● **Task to carry out**
Print exactly what the entries say, line by line, from the first line down to the one with "Task: Select the Subscribe coins icon", inclusive.

● **Exercise data**
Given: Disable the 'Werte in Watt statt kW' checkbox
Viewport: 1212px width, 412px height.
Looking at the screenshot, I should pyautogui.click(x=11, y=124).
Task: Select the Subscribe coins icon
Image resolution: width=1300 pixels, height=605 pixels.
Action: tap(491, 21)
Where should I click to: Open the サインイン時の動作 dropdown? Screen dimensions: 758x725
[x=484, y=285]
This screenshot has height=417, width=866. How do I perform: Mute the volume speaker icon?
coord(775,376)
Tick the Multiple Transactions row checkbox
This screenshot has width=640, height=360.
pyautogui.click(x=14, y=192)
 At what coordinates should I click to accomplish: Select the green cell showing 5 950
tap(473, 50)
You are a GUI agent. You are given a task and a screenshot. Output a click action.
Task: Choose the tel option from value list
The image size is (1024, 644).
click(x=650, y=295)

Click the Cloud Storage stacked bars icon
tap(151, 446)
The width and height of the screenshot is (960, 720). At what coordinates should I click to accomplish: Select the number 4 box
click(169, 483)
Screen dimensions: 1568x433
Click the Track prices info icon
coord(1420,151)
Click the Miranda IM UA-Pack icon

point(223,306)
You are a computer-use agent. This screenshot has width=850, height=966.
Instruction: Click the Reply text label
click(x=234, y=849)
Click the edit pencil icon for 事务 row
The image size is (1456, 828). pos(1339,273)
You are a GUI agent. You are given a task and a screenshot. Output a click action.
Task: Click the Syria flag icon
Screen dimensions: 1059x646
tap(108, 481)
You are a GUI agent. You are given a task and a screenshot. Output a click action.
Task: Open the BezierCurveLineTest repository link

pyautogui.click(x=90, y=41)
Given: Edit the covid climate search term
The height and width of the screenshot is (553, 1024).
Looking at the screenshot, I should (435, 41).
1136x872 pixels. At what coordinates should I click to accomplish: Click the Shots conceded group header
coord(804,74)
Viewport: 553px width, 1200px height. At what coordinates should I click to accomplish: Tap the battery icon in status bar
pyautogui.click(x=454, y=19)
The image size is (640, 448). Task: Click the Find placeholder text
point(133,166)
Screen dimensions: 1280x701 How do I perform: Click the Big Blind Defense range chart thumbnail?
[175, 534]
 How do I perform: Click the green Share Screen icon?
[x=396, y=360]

● **Answer to the problem**
Given: Disable the 'Werte in Watt statt kW' checkbox
Viewport: 1212px width, 412px height.
Looking at the screenshot, I should pyautogui.click(x=11, y=124).
Task: Select the Subscribe coins icon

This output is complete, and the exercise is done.